My Lords, I thank the Minister for repeating the Statement and for advance sight of it. The way we support sick and disabled people in this country is of huge importance, both to the millions directly affected and their families and to our country as a whole, and it says something about who we are as a nation. Labour believes passionately that everyone who can should be able to access a decent job, with all the financial and other benefits that brings. That is why we have been so concerned at the Government’s failure to address the disability employment gap over such a long time. Nobody should be shut out of the workplace when, with the right help and support, they could be working.
We are now in a position where an astonishing 2.6 million people are out of work as a result of long- term sickness—the highest number ever, and up almost half a million since the pandemic. This is a serious problem for individuals and a challenge for our country. The Government have been warned for many years now that benefit assessments are not fit for purpose and, crucially, that unless we have a proper plan to support sick and disabled people, even more people will end up stuck out of work when they do not need or want to be.
So what can be done? Our approach has been to set out some serious plans in this area: to transform back-to-work help by personalising employment support and tackling the huge backlogs in our NHS and social care; by offering an “into work guarantee” so that people can try work without worrying about losing their benefits—something that has had widespread support both from the voluntary sector and within Parliament; to make sure that employment support meets local needs by devolving appropriately to local areas; and to make sure that, when disabled people get a job, they get the support they need when they need it, not several months down the line.
By contrast, this consultation is rather small in scope. The Statement seems to suggest that the Government have decided that the main problem is that too many people who undergo a work capability assessment are classed in the higher rate, and therefore the only way to solve that is to change the criteria. We will look at the outcome of this consultation carefully but let me ask a few questions of the Minister now.
Is the sole intention of this exercise to reduce the number of people who are classed as having limited capability for work and work-related activity? If so, by how many? Is there a target? The Statement says that the current situation
“is excluding significant numbers of people from receiving employment support”.
Will the Minister tell the House whether DWP could choose to offer employment support now to people who are deemed LCWRA?

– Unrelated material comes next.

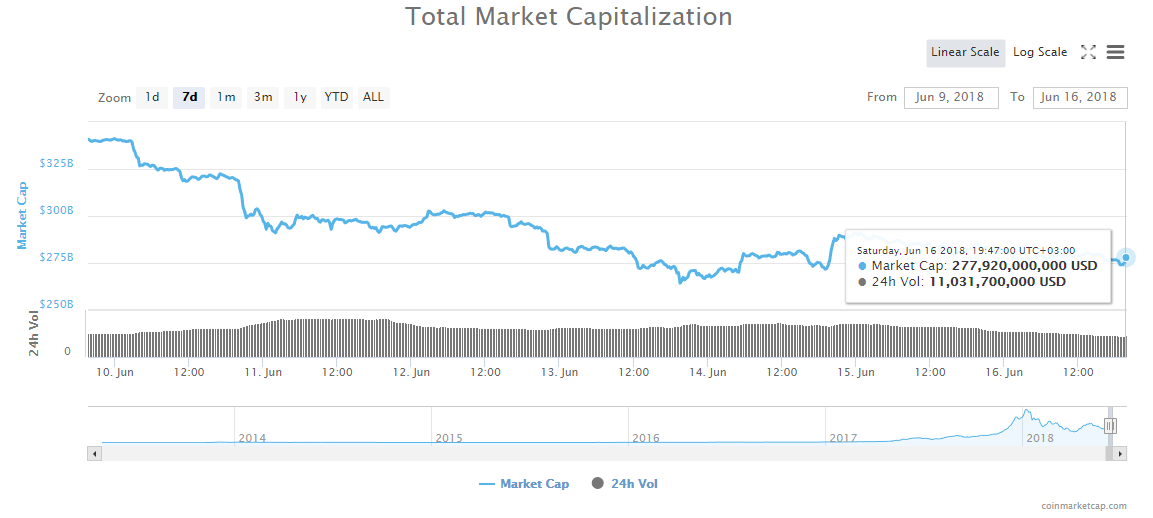The image size is (1153, 518).
Task: Set zoom to 3m
Action: click(x=263, y=97)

If in future more of these millions of people were classed as simply having limited capability for work, rather than in the higher area, would that make any other difference to them, as opposed to just getting employment support? Might it affect how much money they were given to live on while they were waiting to get a job? Can the Minister tell us how these proposals will address the total inadequacy of decision-making, which causes untold stress and wastes millions of pounds?

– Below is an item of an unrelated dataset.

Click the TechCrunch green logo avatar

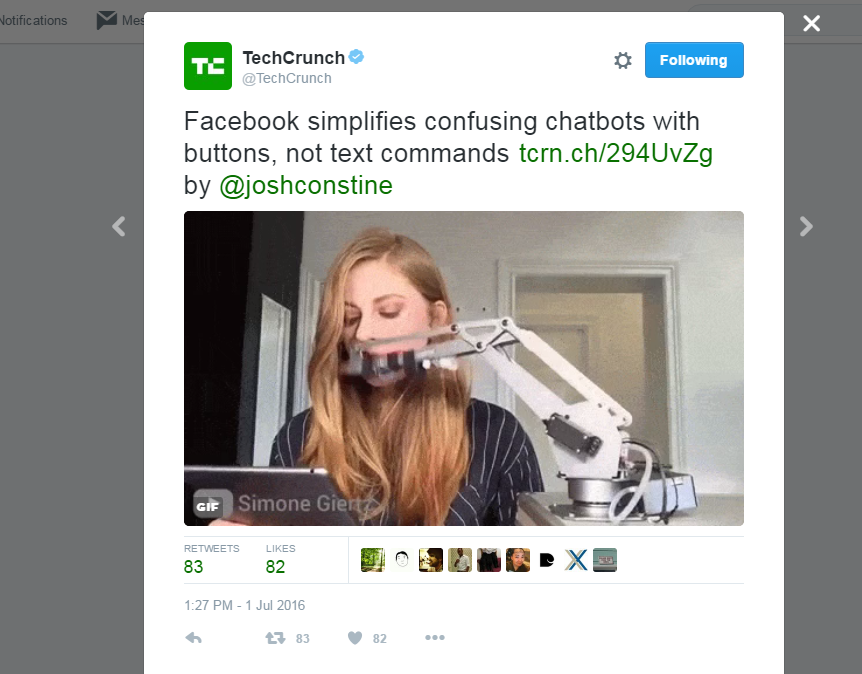coord(208,66)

The Minister pointed out that the Government have longer-term plans. The Health and Disability White Paper outlined plans to abolish the work capability assessment altogether and replace it with a single assessment, which will be the PIP—the personal independence payment assessment. I do not want to be mean, but PIP is hardly a model of good practice: 80% of PIP decisions get overturned at tribunal, and only 2% are down to new evidence. In any case, these plans are way in the future, beyond this Parliament. If the proposals contained in this consultation will not come in until 2025, when will we possibly see the plans that will not even be considered until after the next election? Will the Minister give us some idea of when, if his Government were returned to power—I accept that it is an “if”—they would expect to see those plans come to fruition?
We need a big plan now to help sick and disabled people who want to get back to work—after all, the backlog for Access to Work payments has trebled to 25,000 since the pandemic. Where are the proposals to bring that down? Where is the plan to slash the waiting lists for those who are struggling with anxiety and depression, which is keeping them out of the workplace? Where are the plans to give help to carers to support their sick and disabled loved ones so they can get back to work?
I understand what the Minister is trying to do, but the truth is that this is tinkering around the edges of a system which is failing sick and disabled people. It is not providing the help they need and, in the meantime, our NHS and social care, on which sick and disabled people depend more than anyone, is being run into the ground. We need more than this and we need it soon.